本研究以1,2-二棕櫚醯基-sn-甘油-3-磷酸乙醇胺-N-[（甲氧基）聚乙烯醇-550]（DPPE-PEG550）做為添加劑，來改善HTMA-HS易與albumin作用而從氣/液界面上損失的情形。結果顯示隨DPPE-PEG550添加比率上升，DPPE接枝的親水性高分子PEG影響混合單分子層的排列造成表面較不平坦，使得在壓縮過程中混合分子更容易從界面上脫附，導致分子損失率上升。但不管添加1、3或10 mol%的DPPE-PEG550都無法有效減少HTMA-HS單分子層的損失率。比較HTMA-HS/DPPE-PEG550/albumin和文獻中HTMA-HS/DPPE-PEG1000/albumin、HTMA-HS/DPPE-PEG2000/albumin混合系統的結果，顯示當PEG鏈愈長時，albumin在擴張過程中愈不易再吸附到界面上，對albumin有愈大的排斥效應或產生愈顯著的立體障礙。但較長PEG鏈的溶解度較大，對混合單分子層的排列影響較大，使混合單分子層在壓縮過程中容易脫附，可是較不平坦的表面會使albumin不易再吸附到界面上，且當albumin靠近時，對其產生的排斥行為也愈顯著。由上述的結果可以歸納出DPPE-PEG對分子損失的影響因素有溶解度、對混合單分子層排列的影響，以及對蛋白質的排斥效應或產生的立體障礙。
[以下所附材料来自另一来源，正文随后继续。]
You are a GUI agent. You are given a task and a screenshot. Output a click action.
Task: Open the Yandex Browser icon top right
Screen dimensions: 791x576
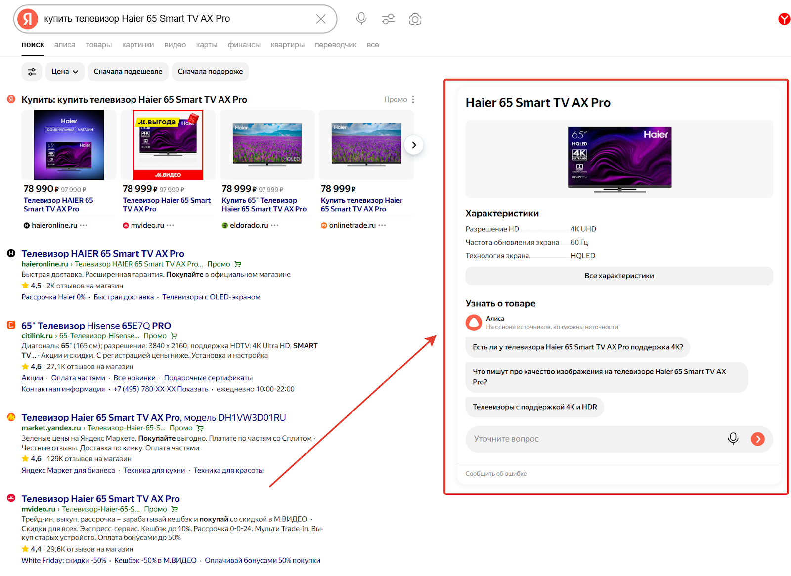pos(784,19)
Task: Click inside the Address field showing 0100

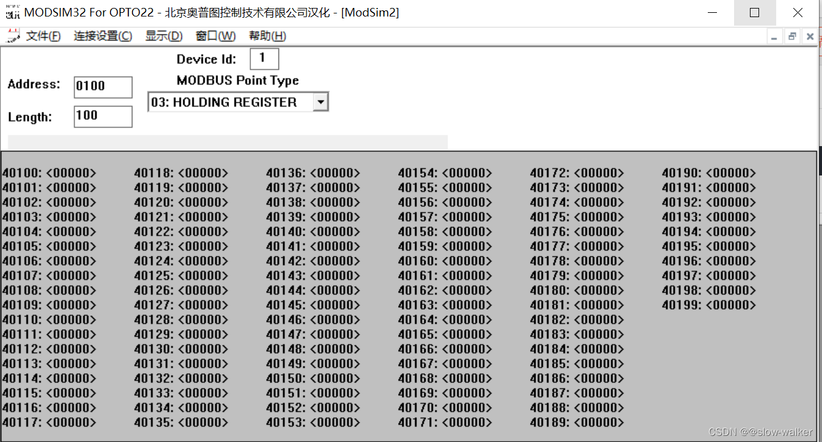Action: coord(102,87)
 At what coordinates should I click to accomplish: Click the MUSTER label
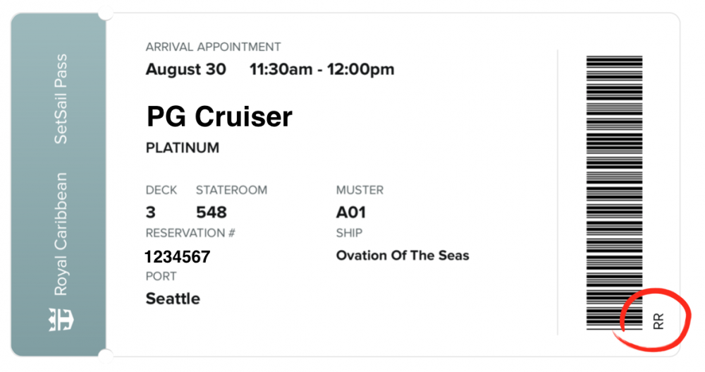(360, 190)
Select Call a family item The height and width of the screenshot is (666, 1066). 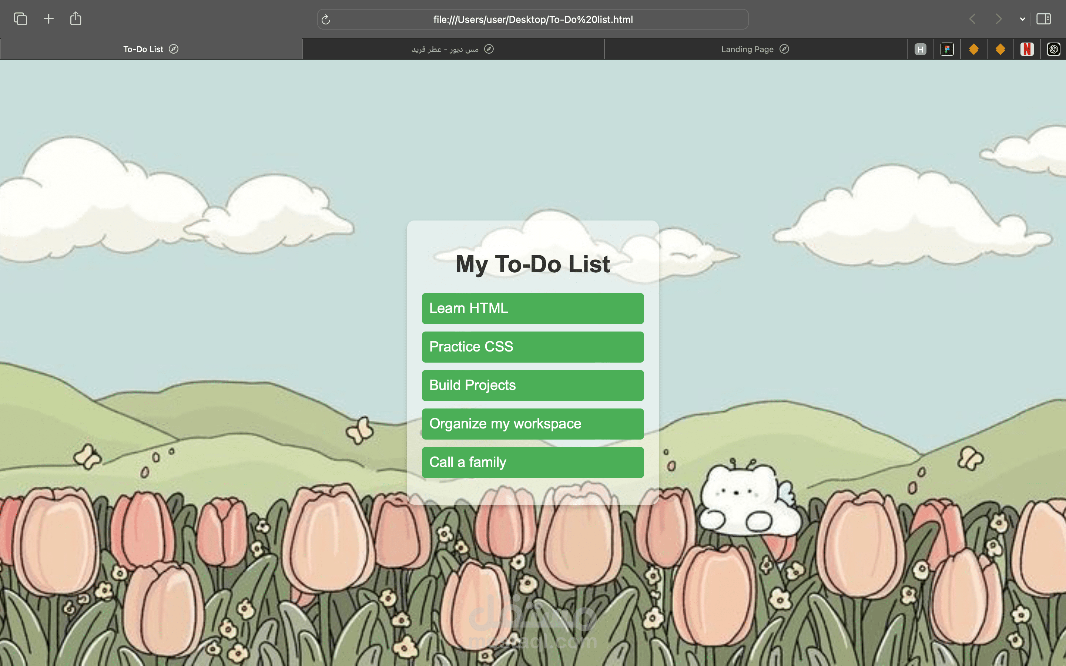coord(533,462)
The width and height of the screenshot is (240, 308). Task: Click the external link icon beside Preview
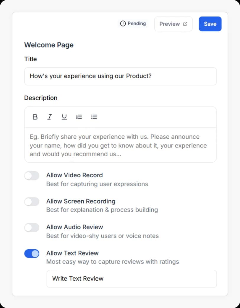[185, 24]
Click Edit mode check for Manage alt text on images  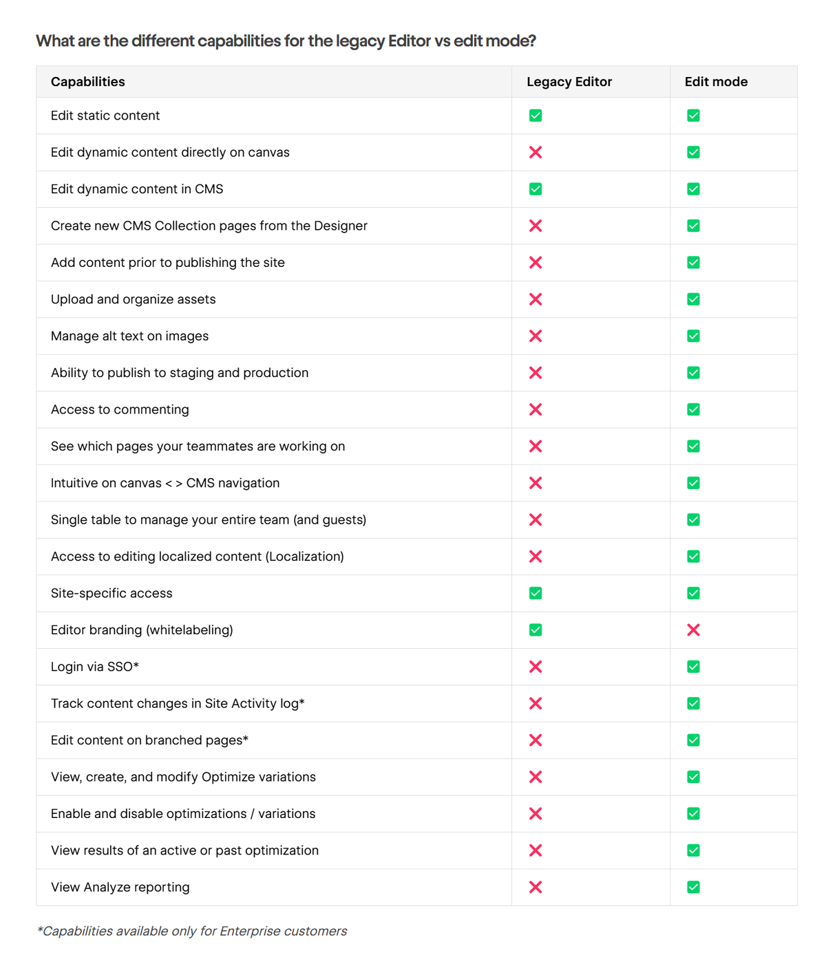click(693, 336)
In this study, the effects of bovine serum albumin (BSA) on the mixed Langmuir monolayer behavior of hexadecyltrimethylammonium-hexadecylsulfate (HTMA-HS) with dipalmitoyl phosphatidylethanolamine-polyethylene glycol 550 (DPPE-PEG550) was investigated by the Langmuir trough approach. Cyclic compression-expansion isotherms of the monolayers were examined to elucidate the induced removal characteristic of the molecules at the air/liquid interface. For mixed monolayers of HTMA-HS with adsorbed BSA at the cyclic interface, HTMA-HS would leave the interface with BSA during the interface compression stage, causing the loss of HTMA-HS at the interface. The presence of DPPE-PEG550 in the mixed monolayers would affect the monolayer structure. The PEG chains were helpful in preventing the readsorption of BSA during the interface expansion stage, which could be explained by the high degree of steric exclusion associated with the segmental flexibility of PEG chains.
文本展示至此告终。